Учитель назвал меня моим полным, несколько необычным именем — «Димитрис». Из-за имени много кто полагал, что по национальности я грек, но это было не так. Родители назвали меня в честь храброго и достойного человека, который когда-то спас им жизни. Это была душещипательная история, которую я пересказывал за свою жизнь не менее двух десятков раз — каждый раз, когда кто-то из моих новых знакомых допытывался, почему меня так назвали.
— Спасибо, Григорий Семенович, — скромно ответил я. — А что там с моим папой?
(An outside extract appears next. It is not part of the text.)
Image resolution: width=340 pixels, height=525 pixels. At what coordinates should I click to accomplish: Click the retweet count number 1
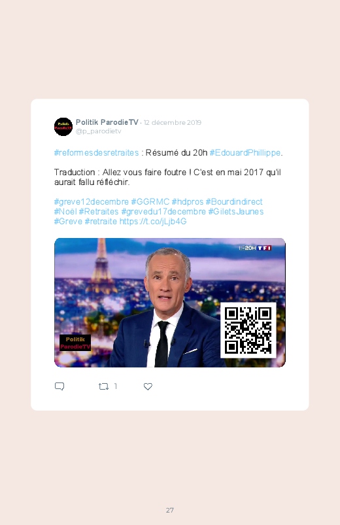116,386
Меня удивило, что физрук вспомнил отца, говоря об атлетизме, ведь папа — мужчина вполне обычной комплекции и никогда не кичился своей физической силой.
— Эх, — физрук усмехнулся, явно о чем-то вспомнив. — Я бы мог тебе рассказать немало о подвигах твоего папки в темные времена, которые были до твоего рождения. Но я знаю, что сам он не любит таких историй. Так что язык попридержу. Захочешь — у него и расспросишь.
Я привык слышать подобное о своем отце, а подчас и о матери, от самых разных людей. С самых ранних лет во мне жил живейший интерес к тем захватывающим приключениям, которые пришлось пережить маме с папой для того, чтобы оказаться в нашем селении и родить здесь своего единственного сына. Но они всегда рассказывали о них крайне скупо и неохотно, так что очень многое я знал только со слов чужих людей, кое-о-чем лишь догадывался, а некоторые вещи наверняка и вовсе оставались для меня тайной.